Thank you, Alexandra Sirowy, for writing the first book in ages that has been able to catch me unaware AND scare the pants off of me. This story is going to stick with me for a long time, and I have a feeling that it’s going to be a while before I’m able to fall asleep without a nightlight again.

Review: Please Remain Calm by Courtney Summers

Please Remain Calm Book Cover Please Remain Calm
Courtney Summers

In this gripping sequel to This Is Not a Test, Rhys and Sloane are headed for a safe haven when they get separated along the way. Rhys is determined to reunite with Sloane until he discovers people who might need him more--people who offer him the closest he'll get to everything he's lost, if they can just hold on long enough.
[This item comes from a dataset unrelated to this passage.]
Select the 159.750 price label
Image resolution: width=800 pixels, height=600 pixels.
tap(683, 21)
Rhys thinks he has what it takes to survive and find the girl he lost, but in a world overrun by the dead, there are no guarantees and the next leg of his journey will test him in unimaginable ways ...

Review:

My experience with Please Remain Calm can best be described with a food analogy. Imagine that you’ve been invited to a friend’s house for dinner, a friend who just so happens to be a pastry chef. You’re super excited for the dessert at the end of the meal, because you’ve eaten your friend’s food before and know it’s amazing. Dinner finishes up, and your friend brings out dessert, and it’s…frozen yogurt.

It’s not that frozen yogurt isn’t tasty; it’s just not the triple chocolate layer cake you were anticipating. Similarly, Please Remain Calm is a perfectly acceptable story, but it isn’t another This Is Not A Test. And that left me pretty disappointed.
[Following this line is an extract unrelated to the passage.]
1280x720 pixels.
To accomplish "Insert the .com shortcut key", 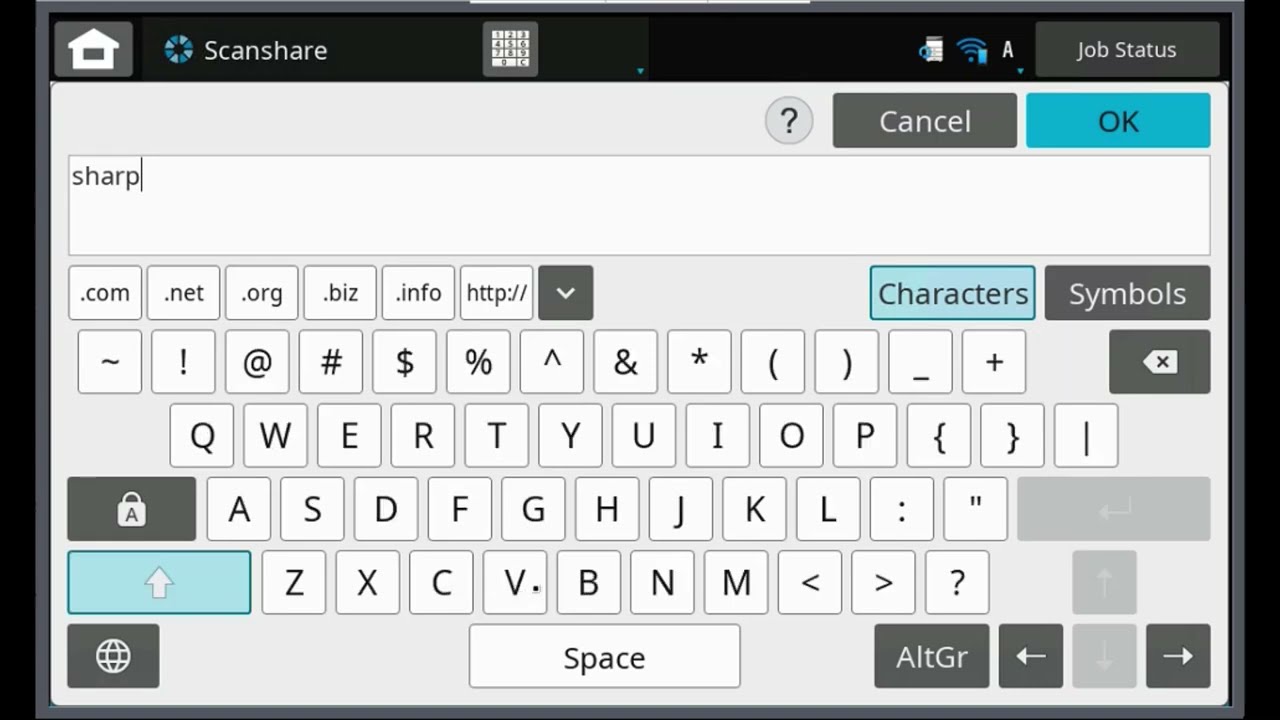I will (x=105, y=293).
Here are a few of the key ways that Please Remain Calm differs from its prequel:

1) It’s a novella. Please Remain Calm is much shorter than This Is Not a Test, less than a third of the length. It’s like a teaser, just enough to take the edge off of the This Is Not a Test withdrawal. For this reason it makes me wonder whether Summers always intended to write this novella, or if Please Remain Calm is simply her attempt to appease all the readers who were clamoring for a sequel.

2) It’s narrated by Rhys, not Sloane. This is actually a positive difference. Although Sloane is a unique narrator and offers a chilling and fascinating lens through which to view the apocalypse, I was happy to get inside Rhys’ head. He was my favorite character in This Is Not A Test – I totally have the hots for him – so I liked seeing things from his point of view this time around.

3) There’s no “Breakfast Club from Hell” group. ­­One of the things I loved about This Is Not A Test was that it took six extraordinarily different teenagers, from different home lives and social classes, and trapped them in an abandoned high school together for weeks. The teens had to figure out not only how to survive the zombies, but also how to interact with one another when they had almost nothing in common. I missed this element in Please Remain Calm. Rhys does have some interactions with a married couple and their little girl in the book, but the dynamic is totally different without the teenage hormones, jealousy, panic, etc. all thrown together in the pressure cooker of the high school.

4) There’s a lot more direct contact with zombies. And it’s gross. In This Is Not A Test, the zombies were a constant presence, but they were outside of the school, clamoring to get in. They featured mostly as part of the book’s atmosphere, a heard but unseen threat. In Please Remain Calm, though, the zombies are larger-than-life, in your face, everywhere you turn. You can’t escape them. You can’t even stop for a pee break without fearing for your life. And the numerous zombie scenes aren’t just scary, they’re disgustingly descriptive. I had nightmares, and that’s not an exaggeration.

“Once you know the sounds of teeth tearing into human flesh, the wet, sloppy noise of skin and organs rolling around an infected’s mouth, of fingers with the kind of hunger driving them enough to make it possible to rip a belly open and pull all its insides out, you don’t forget it.”

Hard-core zombie fans may enjoy Please Remain Calm more than I did, but part of me wishes I never read it at all. I wanted a repeat of This Is Not A Test, and I was very much let down. I’ll probably still read the next book, if there is one – there’s a bit of a cliffhanger ending that makes me think another story will be forthcoming – but I’ll go into that reading experience with more realistic expectations.